Defining Development in Coastal Zone Permits

The California Coastal Commission issues Level 5 coastal development permits for any land use changes along the Coast and defines development as:

  • Structure construction, reconstruction, size alteration or demolition.
  • Earth grading, removing, placement and extraction.
  • Minor land division or subdivision.
  • Density or intensity changes in land use.
  • Major vegetation harvesting, except for agriculture and timber.

There are exemptions in improvements to existing structures that don't pose an environmental threat to the area. Additional exemptions also occur when:

  • The structure's location is not in or adjacent to an area with sensitive coastal resources or between the shore and the first public road.
  • Structures are destroyed by specified disasters that need replacement, provided they meet certain criteria. 
  • Repair and maintenance to a structure does not enlarge or replace the original involve substantial risk, adverse environmental impact, and is not in or adjacent to an area with sensitive coastal resource locations.
  • A temporary structure is up for less than two weeks and does not have a significant impact on sensitive coastal resources.
  • The installation, testing, service placement or replacement of utility connections within an existing facility.
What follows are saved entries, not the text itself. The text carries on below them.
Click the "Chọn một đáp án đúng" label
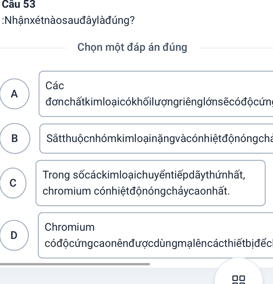The height and width of the screenshot is (284, 273). (x=132, y=47)
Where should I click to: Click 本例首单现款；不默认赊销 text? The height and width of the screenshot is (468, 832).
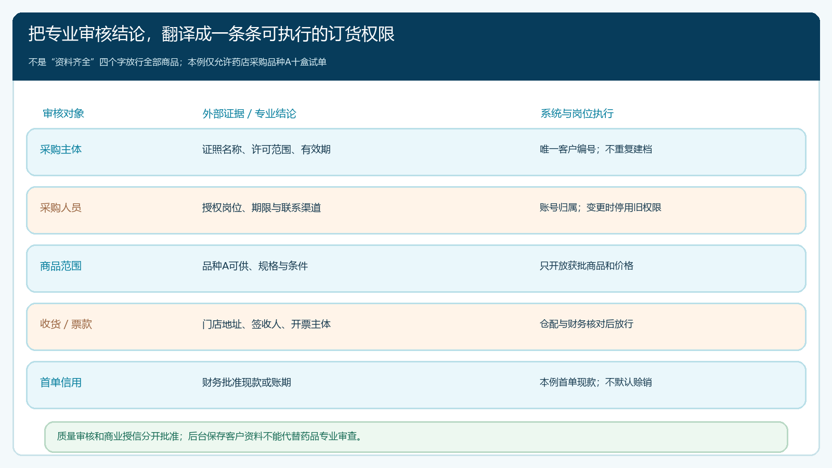click(596, 382)
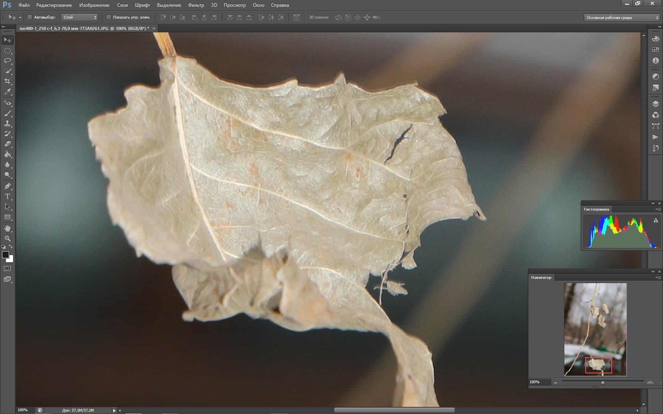Screen dimensions: 663x414
Task: Open the Слой auto-select dropdown
Action: [80, 17]
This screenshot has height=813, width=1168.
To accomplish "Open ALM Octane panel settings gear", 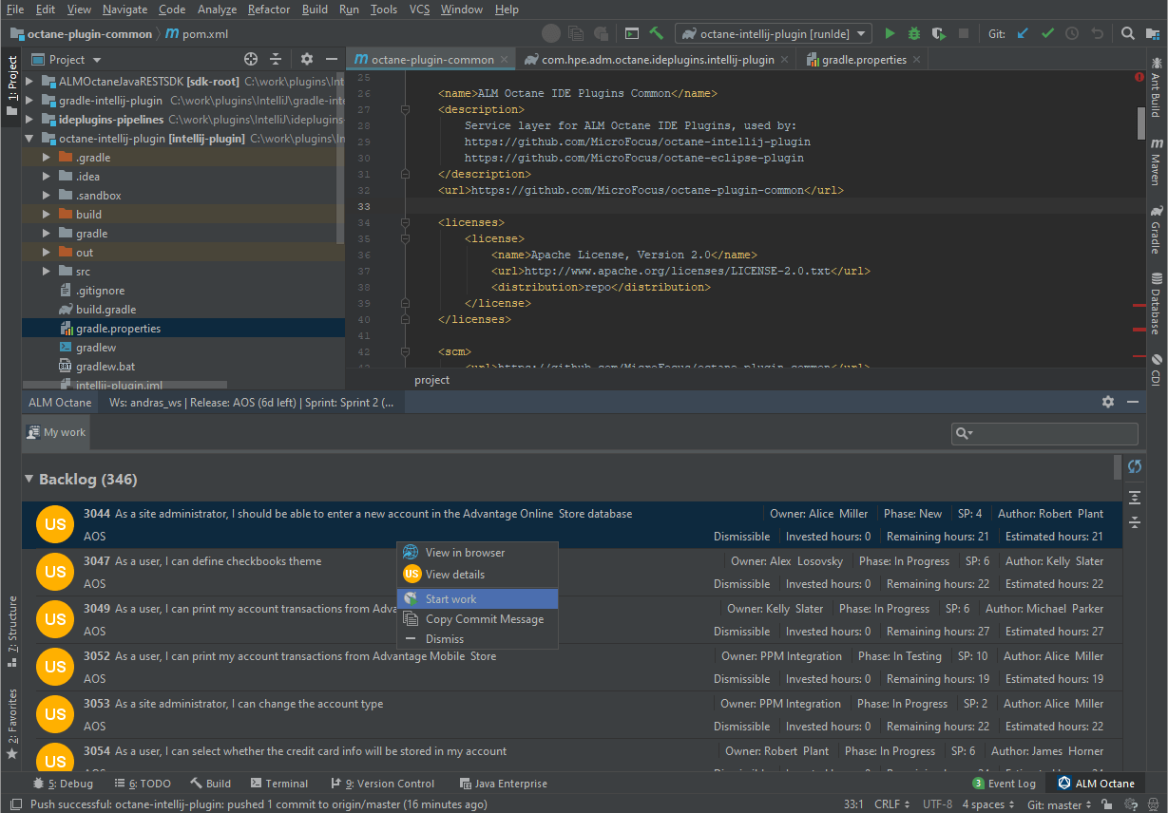I will tap(1107, 402).
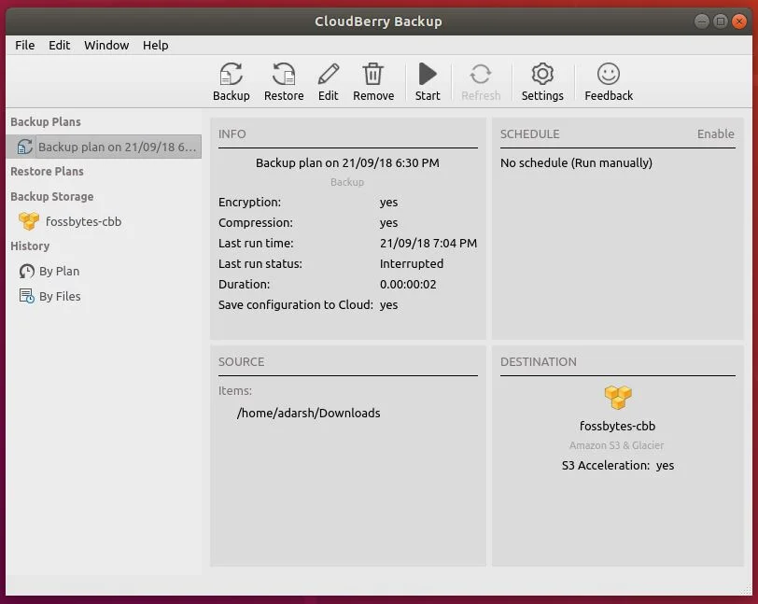Open the Restore wizard from toolbar
This screenshot has height=604, width=758.
click(x=284, y=75)

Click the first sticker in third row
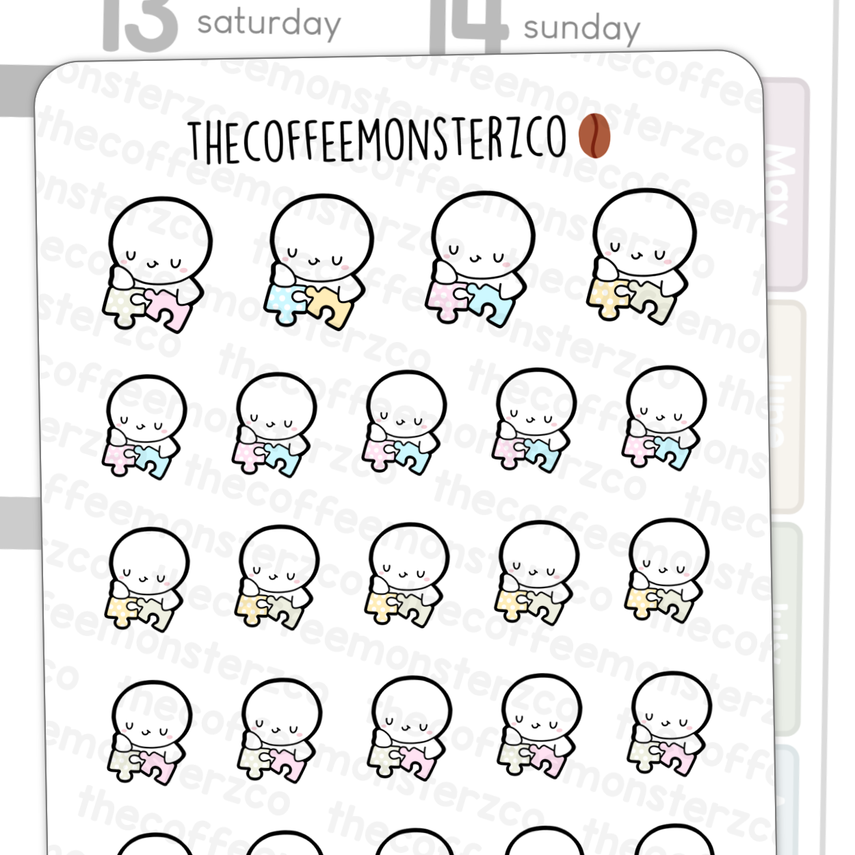click(x=146, y=580)
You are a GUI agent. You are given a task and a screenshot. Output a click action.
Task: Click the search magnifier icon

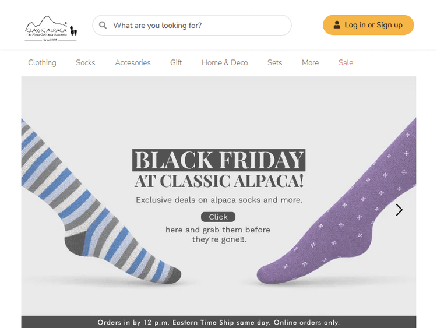103,26
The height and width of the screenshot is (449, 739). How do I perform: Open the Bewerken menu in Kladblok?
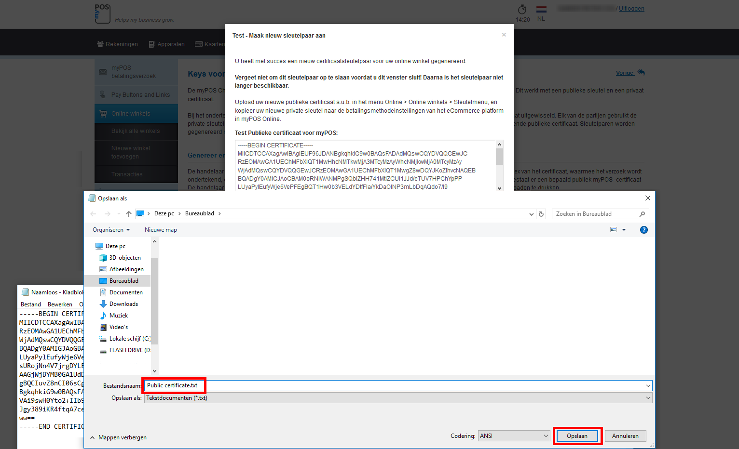pyautogui.click(x=60, y=304)
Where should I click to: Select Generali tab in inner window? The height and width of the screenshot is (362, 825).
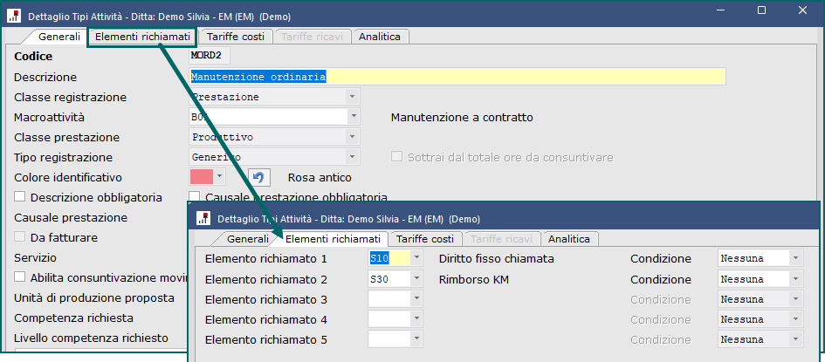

Issuance of a Coastal Development Permit

Development within a coastal zone cannot take place without a permit issued by either the California Coastal Commission or the local government. If a developer is unsure if he would need a permit, he can view a California Coastal Zone Map or call the California Coastal Commission directly with the property address in question, a description of the project he wishes to undertake, and a request for written determination of his permit requirement. The Coastal Act defines development broadly to include usual development activities, such as the construction of buildings. But even where there is no construction involved, changes in the intensity or the use of land or water may also require a permit. The permit allows developers to comply with the policies of Chapter 3 of the Coastal Act.

Combined Land Use Plan

When development in a coastal area is about to take place, a county, city or port can also create an LCP, or local coastal program. This is a combined Land Use Plan (LUP) which entails 1) the land uses permissible in a specific area and the policies that apply to it, and 2) an Implementation Plan (IP), which implements those policies and is part of a city's zoning. Once the Coastal Commission certifies it, that entity becomes responsible for issuing a permit. For areas with Certified LCPs, the California Commission does not issue its own Coastal Development permit, but takes responsibility for reviewing amendments to the LCP and development permits issued locally. The Commission, however, retains permanent permit jurisdiction over certain specified lands, such as tidelands and public trust lands, and has appellate authority over specified categories of development.